◆ **TASK INPUT**:

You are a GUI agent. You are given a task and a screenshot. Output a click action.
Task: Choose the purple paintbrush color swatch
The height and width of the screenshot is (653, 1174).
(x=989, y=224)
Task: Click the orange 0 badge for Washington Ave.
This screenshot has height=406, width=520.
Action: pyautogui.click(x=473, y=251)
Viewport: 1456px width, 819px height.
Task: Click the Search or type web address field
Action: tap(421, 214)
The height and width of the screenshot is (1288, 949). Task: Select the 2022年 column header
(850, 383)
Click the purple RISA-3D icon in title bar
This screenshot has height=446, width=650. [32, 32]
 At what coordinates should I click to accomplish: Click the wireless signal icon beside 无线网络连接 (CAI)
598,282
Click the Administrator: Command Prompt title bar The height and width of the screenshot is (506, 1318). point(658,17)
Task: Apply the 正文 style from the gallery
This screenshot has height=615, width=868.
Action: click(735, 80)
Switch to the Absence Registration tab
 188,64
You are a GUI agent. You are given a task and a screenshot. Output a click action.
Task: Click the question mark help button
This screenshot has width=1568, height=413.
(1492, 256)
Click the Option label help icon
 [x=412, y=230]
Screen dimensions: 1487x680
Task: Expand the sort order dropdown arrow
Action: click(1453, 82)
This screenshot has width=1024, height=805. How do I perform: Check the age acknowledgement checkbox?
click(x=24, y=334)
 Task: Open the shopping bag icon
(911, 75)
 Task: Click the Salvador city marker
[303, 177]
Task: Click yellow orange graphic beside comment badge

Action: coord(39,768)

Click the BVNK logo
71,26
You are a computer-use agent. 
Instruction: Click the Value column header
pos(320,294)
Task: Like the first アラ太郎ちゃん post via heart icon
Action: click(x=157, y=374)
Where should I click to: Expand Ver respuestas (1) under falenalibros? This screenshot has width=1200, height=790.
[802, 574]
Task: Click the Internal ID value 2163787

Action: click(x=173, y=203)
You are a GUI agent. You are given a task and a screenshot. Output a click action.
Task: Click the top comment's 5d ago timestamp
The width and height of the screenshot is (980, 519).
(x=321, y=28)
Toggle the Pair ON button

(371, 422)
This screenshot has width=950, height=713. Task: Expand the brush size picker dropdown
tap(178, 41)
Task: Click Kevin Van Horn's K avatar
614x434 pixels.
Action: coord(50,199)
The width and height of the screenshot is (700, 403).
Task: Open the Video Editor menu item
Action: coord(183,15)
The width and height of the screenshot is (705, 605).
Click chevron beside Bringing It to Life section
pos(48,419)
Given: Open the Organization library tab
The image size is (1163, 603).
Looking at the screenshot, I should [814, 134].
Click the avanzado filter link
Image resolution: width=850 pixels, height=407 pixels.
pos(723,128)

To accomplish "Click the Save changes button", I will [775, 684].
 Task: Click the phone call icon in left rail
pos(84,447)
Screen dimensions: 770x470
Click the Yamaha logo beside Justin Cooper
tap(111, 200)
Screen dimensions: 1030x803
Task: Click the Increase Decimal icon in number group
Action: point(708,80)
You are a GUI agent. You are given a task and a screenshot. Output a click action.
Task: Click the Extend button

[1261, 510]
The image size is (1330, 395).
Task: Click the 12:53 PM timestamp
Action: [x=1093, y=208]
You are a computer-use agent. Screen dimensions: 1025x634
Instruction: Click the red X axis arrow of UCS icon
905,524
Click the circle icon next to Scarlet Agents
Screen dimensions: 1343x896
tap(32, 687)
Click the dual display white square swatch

◆ **ASSIGNMENT**:
Output the entries exactly.

◆ **FINISHED TASK**:
You are a GUI agent. You are given a task and a screenshot. Output a click action.
Task: Choose the purple paintbrush color swatch
The height and width of the screenshot is (653, 1174).
(x=989, y=224)
Task: Click the orange 0 badge for Washington Ave.
This screenshot has height=406, width=520.
Action: pyautogui.click(x=473, y=251)
Viewport: 1456px width, 819px height.
Task: Click the Search or type web address field
Action: tap(421, 214)
The height and width of the screenshot is (1288, 949). Task: Select the 2022年 column header
(850, 383)
Click the purple RISA-3D icon in title bar
This screenshot has height=446, width=650. [32, 32]
 At what coordinates should I click to accomplish: Click the wireless signal icon beside 无线网络连接 (CAI)
598,282
Click the Administrator: Command Prompt title bar The height and width of the screenshot is (506, 1318). point(658,17)
Task: Apply the 正文 style from the gallery
This screenshot has height=615, width=868.
Action: click(735, 80)
Switch to the Absence Registration tab
 188,64
You are a GUI agent. You are given a task and a screenshot. Output a click action.
Task: Click the question mark help button
This screenshot has width=1568, height=413.
(1492, 256)
Click the Option label help icon
 [x=412, y=230]
Screen dimensions: 1487x680
Task: Expand the sort order dropdown arrow
Action: click(1453, 82)
This screenshot has width=1024, height=805. How do I perform: Check the age acknowledgement checkbox?
click(x=24, y=334)
 Task: Open the shopping bag icon
(911, 75)
 Task: Click the Salvador city marker
[303, 177]
Task: Click yellow orange graphic beside comment badge

Action: coord(39,768)

Click the BVNK logo
71,26
You are a computer-use agent. 
Instruction: Click the Value column header
pos(320,294)
Task: Like the first アラ太郎ちゃん post via heart icon
Action: click(x=157, y=374)
Where should I click to: Expand Ver respuestas (1) under falenalibros? This screenshot has width=1200, height=790.
[802, 574]
Task: Click the Internal ID value 2163787

Action: click(x=173, y=203)
You are a GUI agent. You are given a task and a screenshot. Output a click action.
Task: Click the top comment's 5d ago timestamp
The width and height of the screenshot is (980, 519).
(x=321, y=28)
Toggle the Pair ON button

(371, 422)
This screenshot has width=950, height=713. Task: Expand the brush size picker dropdown
tap(178, 41)
Task: Click Kevin Van Horn's K avatar
614x434 pixels.
Action: coord(50,199)
The width and height of the screenshot is (700, 403).
Task: Open the Video Editor menu item
Action: coord(183,15)
The width and height of the screenshot is (705, 605).
Click chevron beside Bringing It to Life section
pos(48,419)
Given: Open the Organization library tab
The image size is (1163, 603).
Looking at the screenshot, I should [814, 134].
Click the avanzado filter link
Image resolution: width=850 pixels, height=407 pixels.
pos(723,128)

To accomplish "Click the Save changes button", I will [775, 684].
 Task: Click the phone call icon in left rail
pos(84,447)
Screen dimensions: 770x470
Click the Yamaha logo beside Justin Cooper
tap(111, 200)
Screen dimensions: 1030x803
Task: Click the Increase Decimal icon in number group
Action: point(708,80)
You are a GUI agent. You are given a task and a screenshot. Output a click action.
Task: Click the Extend button

[1261, 510]
The image size is (1330, 395).
Task: Click the 12:53 PM timestamp
Action: [x=1093, y=208]
You are a computer-use agent. Screen dimensions: 1025x634
Instruction: Click the red X axis arrow of UCS icon
905,524
Click the circle icon next to Scarlet Agents
Screen dimensions: 1343x896
tap(32, 687)
Click the dual display white square swatch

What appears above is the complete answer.